_EXERCISE_
Two lines in the data below mark the range: the one with "Former EY tax leader spearheads WTS UK launch (500, 1085)" and the one with "[‘We will reach". Return both, along with every line between them, exactly.

_RECORDS FOR THE TASK_
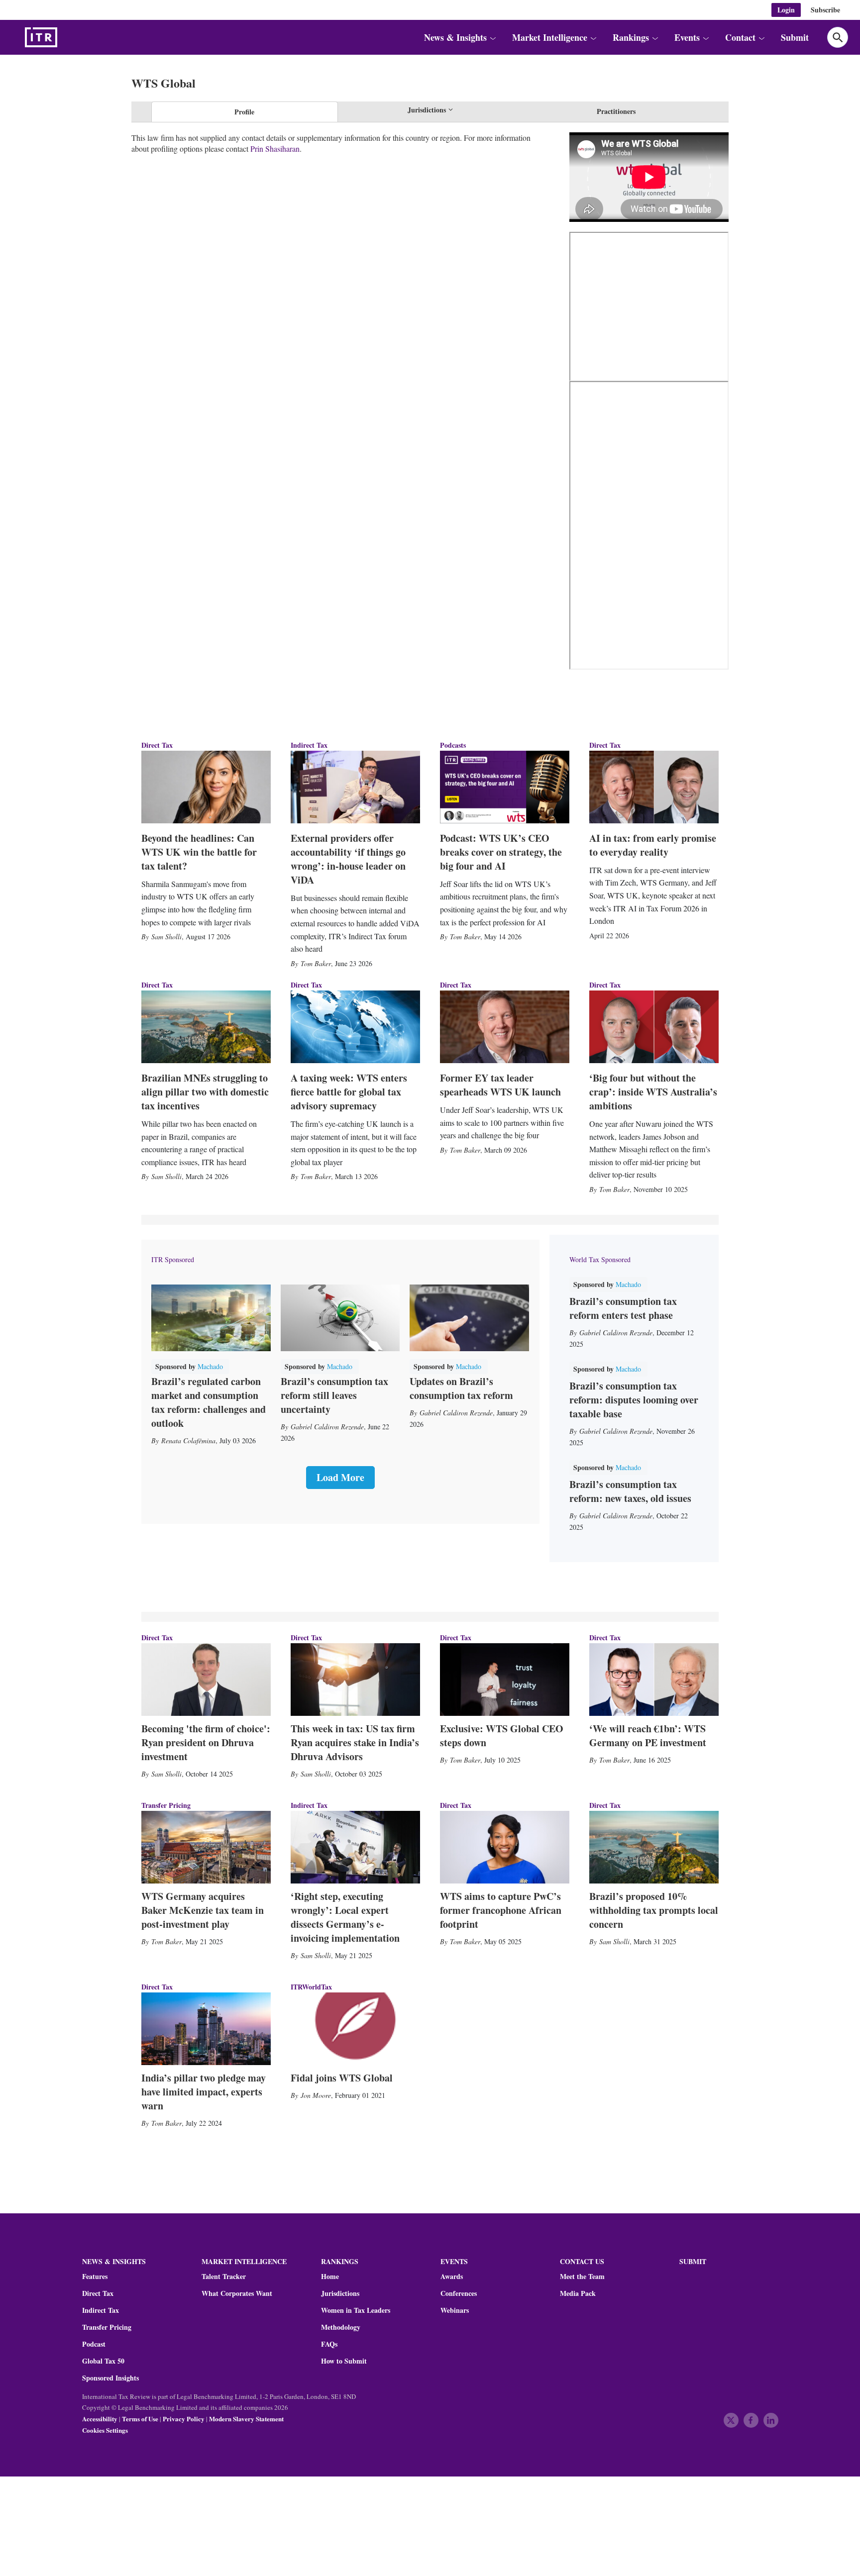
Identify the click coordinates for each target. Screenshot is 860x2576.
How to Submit (344, 2361)
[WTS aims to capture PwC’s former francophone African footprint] (504, 1847)
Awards (451, 2276)
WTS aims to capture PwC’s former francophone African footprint (500, 1910)
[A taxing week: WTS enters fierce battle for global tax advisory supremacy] (355, 1027)
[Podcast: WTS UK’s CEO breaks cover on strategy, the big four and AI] (504, 787)
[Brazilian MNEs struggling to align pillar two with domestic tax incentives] (206, 1027)
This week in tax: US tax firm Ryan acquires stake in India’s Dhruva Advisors (355, 1742)
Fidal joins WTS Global (342, 2078)
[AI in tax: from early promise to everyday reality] (654, 787)
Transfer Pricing (166, 1805)
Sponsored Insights (110, 2378)
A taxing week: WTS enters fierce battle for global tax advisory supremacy (349, 1092)
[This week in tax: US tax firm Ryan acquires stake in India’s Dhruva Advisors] (355, 1679)
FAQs (329, 2344)
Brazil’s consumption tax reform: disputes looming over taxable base (633, 1400)
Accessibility (99, 2418)
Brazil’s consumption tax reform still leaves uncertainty (334, 1395)
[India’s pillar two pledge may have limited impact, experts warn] (206, 2028)
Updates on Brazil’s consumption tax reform (461, 1388)
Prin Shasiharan (275, 148)
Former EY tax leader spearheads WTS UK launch (500, 1085)
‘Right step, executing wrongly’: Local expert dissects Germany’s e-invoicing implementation (345, 1917)
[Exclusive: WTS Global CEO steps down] (504, 1679)
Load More (340, 1477)
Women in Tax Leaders (355, 2310)
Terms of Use (140, 2418)
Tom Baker (316, 963)
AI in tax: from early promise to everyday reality (652, 845)
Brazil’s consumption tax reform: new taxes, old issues (630, 1491)
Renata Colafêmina (188, 1440)
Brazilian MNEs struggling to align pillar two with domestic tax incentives (205, 1092)
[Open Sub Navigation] (492, 37)
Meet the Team (582, 2276)
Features (95, 2276)
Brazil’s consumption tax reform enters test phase (623, 1308)
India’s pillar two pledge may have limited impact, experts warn (203, 2092)
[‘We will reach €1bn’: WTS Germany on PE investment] (654, 1679)
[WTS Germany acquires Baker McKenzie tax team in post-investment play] (206, 1847)
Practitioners (616, 111)
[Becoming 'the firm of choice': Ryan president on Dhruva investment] (206, 1679)
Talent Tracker (224, 2276)
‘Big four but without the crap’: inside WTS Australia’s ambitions (653, 1092)
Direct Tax (157, 745)
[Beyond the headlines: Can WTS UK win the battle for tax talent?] (206, 787)
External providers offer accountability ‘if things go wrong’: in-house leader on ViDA (348, 859)
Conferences (458, 2293)
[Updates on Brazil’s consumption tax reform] (469, 1318)
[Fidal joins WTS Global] (355, 2028)
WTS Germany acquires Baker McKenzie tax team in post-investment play (202, 1910)
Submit (795, 37)
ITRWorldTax (311, 1987)
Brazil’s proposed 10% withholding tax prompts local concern (653, 1910)
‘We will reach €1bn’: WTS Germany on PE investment (647, 1735)
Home (330, 2276)
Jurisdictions (340, 2293)
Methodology (340, 2327)
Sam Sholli (166, 936)
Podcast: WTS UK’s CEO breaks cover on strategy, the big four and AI (501, 852)
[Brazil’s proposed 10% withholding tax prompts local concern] (654, 1847)
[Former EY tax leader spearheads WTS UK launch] (504, 1027)
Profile (244, 111)
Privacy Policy (184, 2418)
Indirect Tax (309, 745)
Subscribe (825, 9)
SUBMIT (692, 2261)
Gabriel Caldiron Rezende (327, 1426)
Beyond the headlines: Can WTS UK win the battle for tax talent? (199, 852)
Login (786, 9)
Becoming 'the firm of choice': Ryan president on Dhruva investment (205, 1742)
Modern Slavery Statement (246, 2418)
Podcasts (453, 745)
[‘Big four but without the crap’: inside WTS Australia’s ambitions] (654, 1027)
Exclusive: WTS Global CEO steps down (501, 1735)
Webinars (454, 2310)
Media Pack (578, 2293)
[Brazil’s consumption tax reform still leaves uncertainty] (340, 1318)
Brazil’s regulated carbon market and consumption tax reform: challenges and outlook (208, 1402)
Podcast (94, 2344)
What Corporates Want (237, 2293)
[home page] (65, 37)
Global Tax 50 (103, 2361)
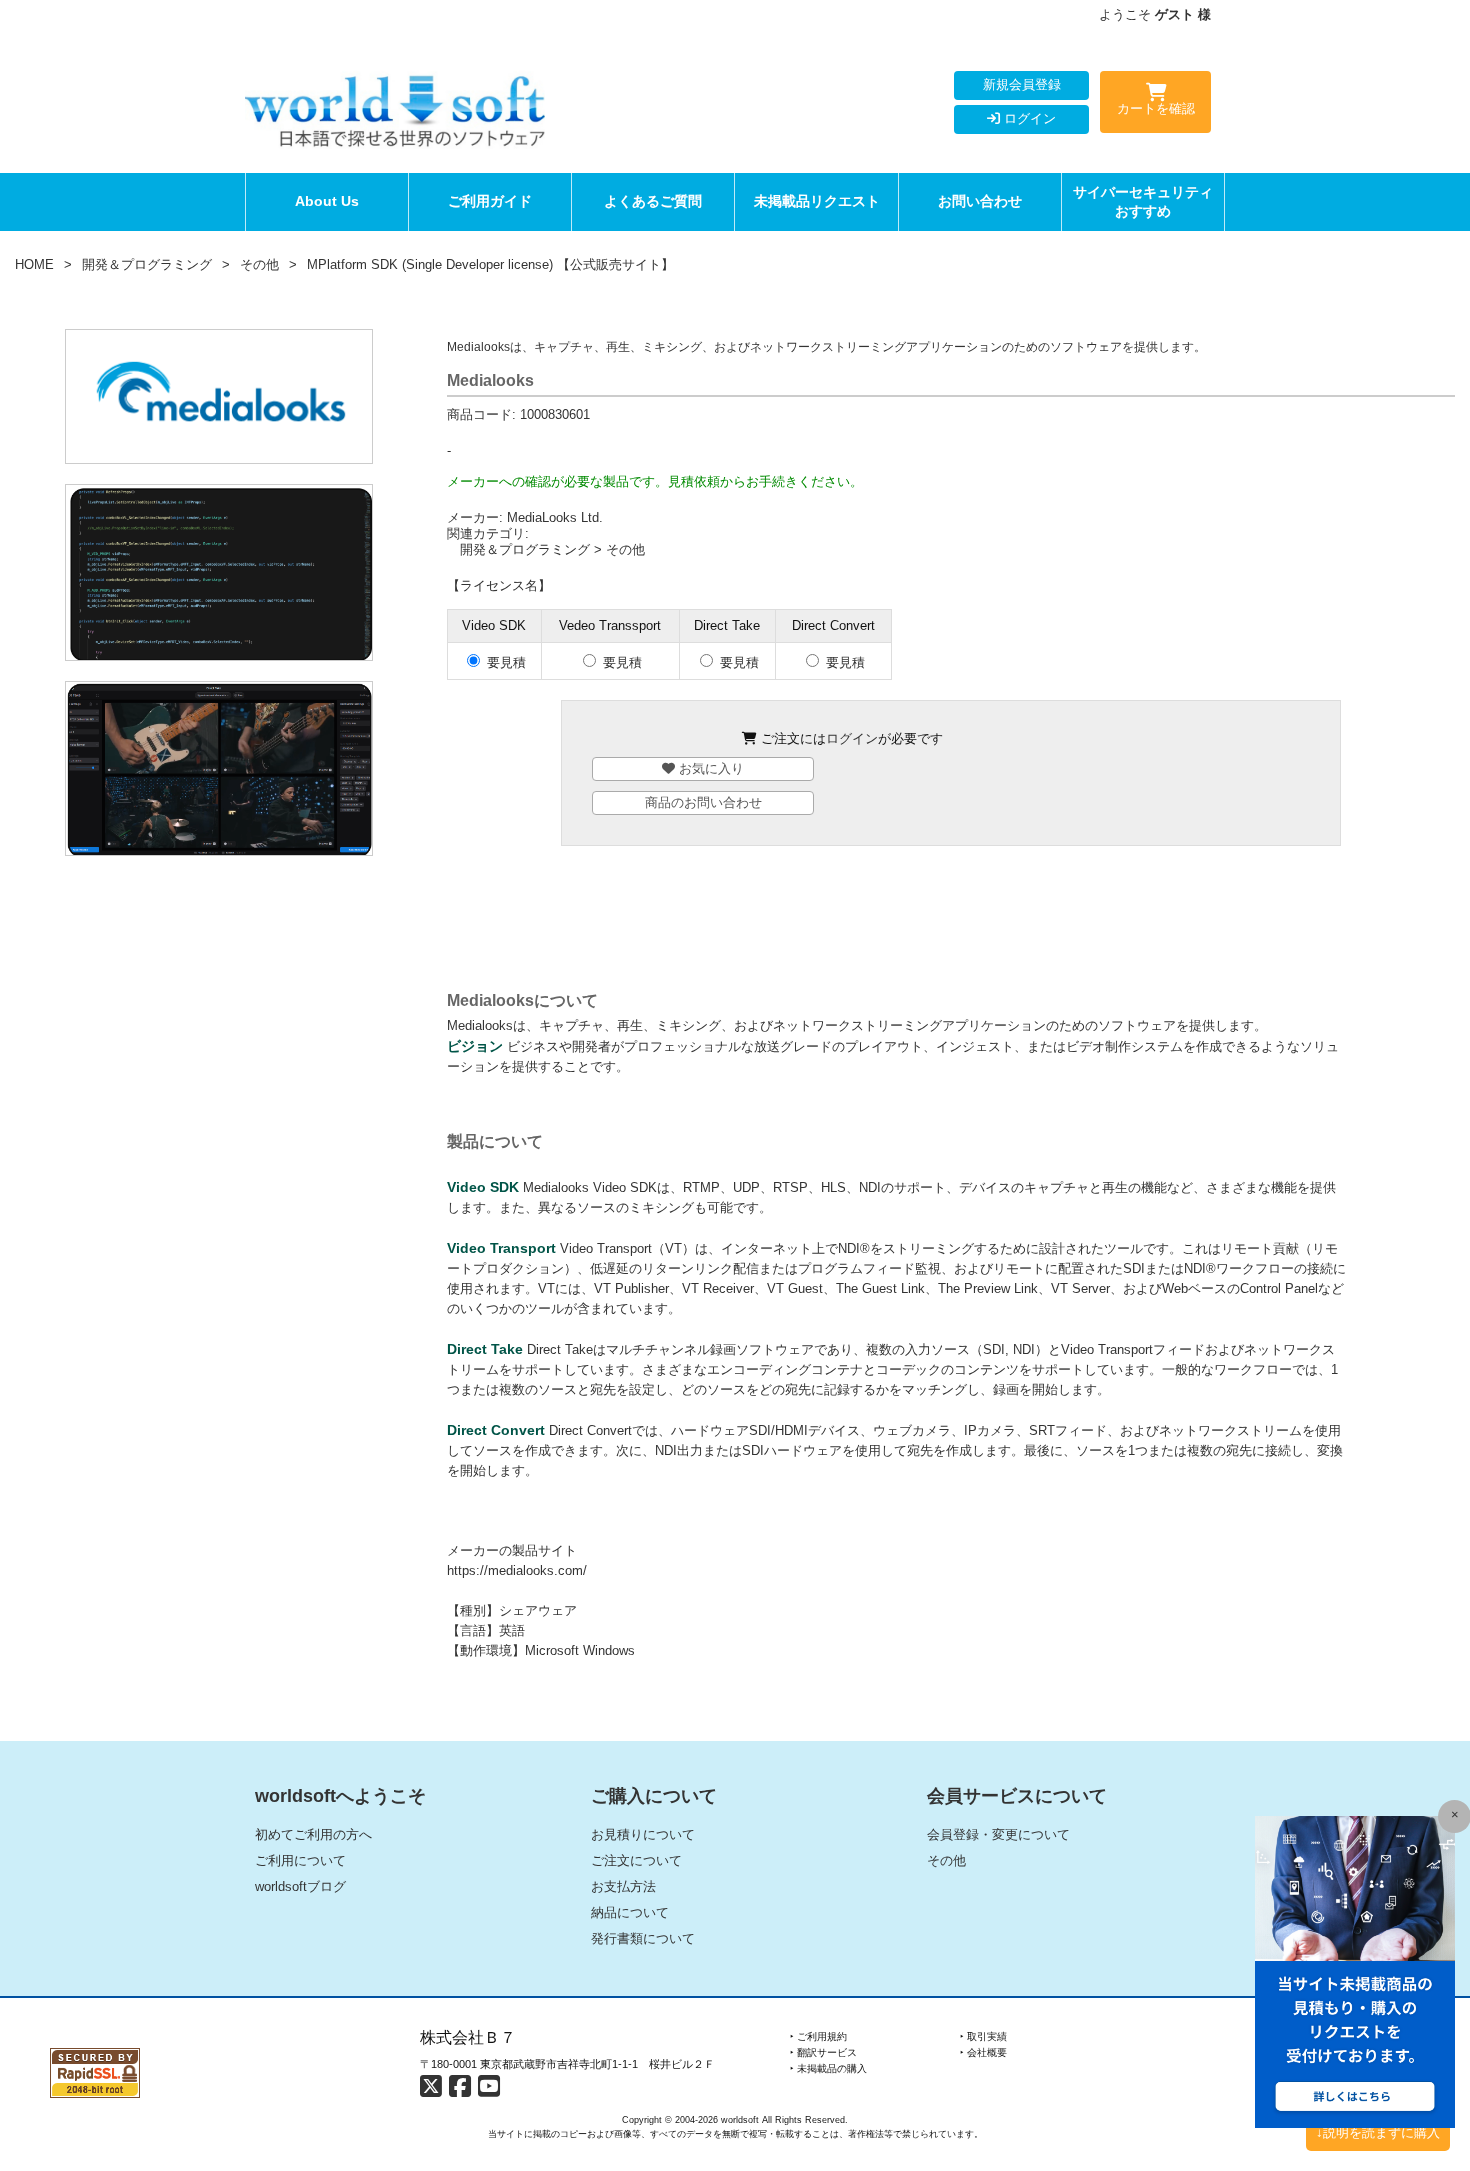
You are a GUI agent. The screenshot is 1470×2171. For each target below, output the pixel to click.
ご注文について (636, 1860)
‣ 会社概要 (983, 2052)
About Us (327, 201)
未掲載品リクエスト (817, 201)
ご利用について (300, 1860)
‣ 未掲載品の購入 (828, 2068)
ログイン (1028, 118)
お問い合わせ (980, 201)
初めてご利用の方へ (313, 1834)
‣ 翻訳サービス (823, 2052)
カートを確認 (1156, 108)
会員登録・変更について (998, 1834)
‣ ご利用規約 (818, 2036)
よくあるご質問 (653, 201)
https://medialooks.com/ (517, 1570)
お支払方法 (623, 1886)
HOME (34, 264)
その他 (259, 264)
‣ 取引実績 (983, 2036)
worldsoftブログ (300, 1886)
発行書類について (643, 1938)
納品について (630, 1912)
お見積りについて (643, 1834)
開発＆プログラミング (147, 264)
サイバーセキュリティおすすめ (1143, 201)
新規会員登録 (1022, 84)
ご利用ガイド (490, 201)
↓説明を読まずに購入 (1378, 2132)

_RESPONSE AREA_
Former EY tax leader spearheads WTS UK launch (500, 1085)
‘Right step, executing wrongly’: Local expert dissects Germany’s e-invoicing implementation (345, 1917)
[Exclusive: WTS Global CEO steps down] (504, 1679)
Load More (340, 1477)
Women in Tax Leaders (355, 2310)
Terms of Use (140, 2418)
Tom Baker (316, 963)
AI in tax: from early promise to everyday reality (652, 845)
Brazil’s consumption tax reform: new taxes, old issues (630, 1491)
Renata Colafêmina (188, 1440)
Brazilian MNEs struggling to align pillar two with domestic tax incentives (205, 1092)
[Open Sub Navigation] (492, 37)
Meet the Team (582, 2276)
Features (95, 2276)
Brazil’s consumption tax reform enters test phase (623, 1308)
India’s pillar two pledge may have limited impact, experts warn (203, 2092)
[‘We will reach €1bn’: WTS Germany on PE investment] (654, 1679)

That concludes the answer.